> [Task instructions]:
In how many lines of the data does the word "column" appear? Give the number by itself.

> [Information supplied]:
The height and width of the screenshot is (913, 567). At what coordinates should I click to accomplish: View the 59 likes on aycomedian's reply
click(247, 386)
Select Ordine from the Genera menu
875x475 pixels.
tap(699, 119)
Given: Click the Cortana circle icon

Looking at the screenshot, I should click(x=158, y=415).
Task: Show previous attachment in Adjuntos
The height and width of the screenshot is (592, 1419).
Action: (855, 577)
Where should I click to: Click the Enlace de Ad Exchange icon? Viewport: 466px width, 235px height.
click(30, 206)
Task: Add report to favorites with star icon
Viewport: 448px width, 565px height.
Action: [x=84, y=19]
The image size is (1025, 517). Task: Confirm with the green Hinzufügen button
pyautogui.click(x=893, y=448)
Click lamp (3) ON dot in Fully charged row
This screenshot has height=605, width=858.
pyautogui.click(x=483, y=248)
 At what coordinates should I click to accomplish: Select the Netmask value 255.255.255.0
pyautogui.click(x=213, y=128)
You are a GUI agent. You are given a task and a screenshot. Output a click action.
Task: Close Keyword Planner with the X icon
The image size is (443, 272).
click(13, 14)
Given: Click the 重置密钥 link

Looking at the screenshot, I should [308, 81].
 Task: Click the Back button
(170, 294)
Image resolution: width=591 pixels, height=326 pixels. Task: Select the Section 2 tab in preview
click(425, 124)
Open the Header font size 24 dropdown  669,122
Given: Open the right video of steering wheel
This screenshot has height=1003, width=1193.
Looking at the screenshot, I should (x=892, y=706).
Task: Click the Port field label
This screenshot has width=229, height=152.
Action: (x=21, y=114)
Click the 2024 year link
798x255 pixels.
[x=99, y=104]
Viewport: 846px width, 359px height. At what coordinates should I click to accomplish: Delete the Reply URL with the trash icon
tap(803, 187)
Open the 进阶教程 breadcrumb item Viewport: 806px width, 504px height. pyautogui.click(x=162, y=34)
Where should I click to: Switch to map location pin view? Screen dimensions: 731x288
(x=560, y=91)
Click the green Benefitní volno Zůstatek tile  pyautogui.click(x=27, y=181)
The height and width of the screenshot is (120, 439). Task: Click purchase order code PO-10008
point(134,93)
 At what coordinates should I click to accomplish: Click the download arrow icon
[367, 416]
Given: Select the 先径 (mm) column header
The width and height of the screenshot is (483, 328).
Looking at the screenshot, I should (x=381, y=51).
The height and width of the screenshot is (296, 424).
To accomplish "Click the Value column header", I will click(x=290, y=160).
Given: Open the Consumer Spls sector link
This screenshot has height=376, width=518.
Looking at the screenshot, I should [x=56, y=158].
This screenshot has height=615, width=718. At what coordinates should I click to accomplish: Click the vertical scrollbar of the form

> [Answer below]:
2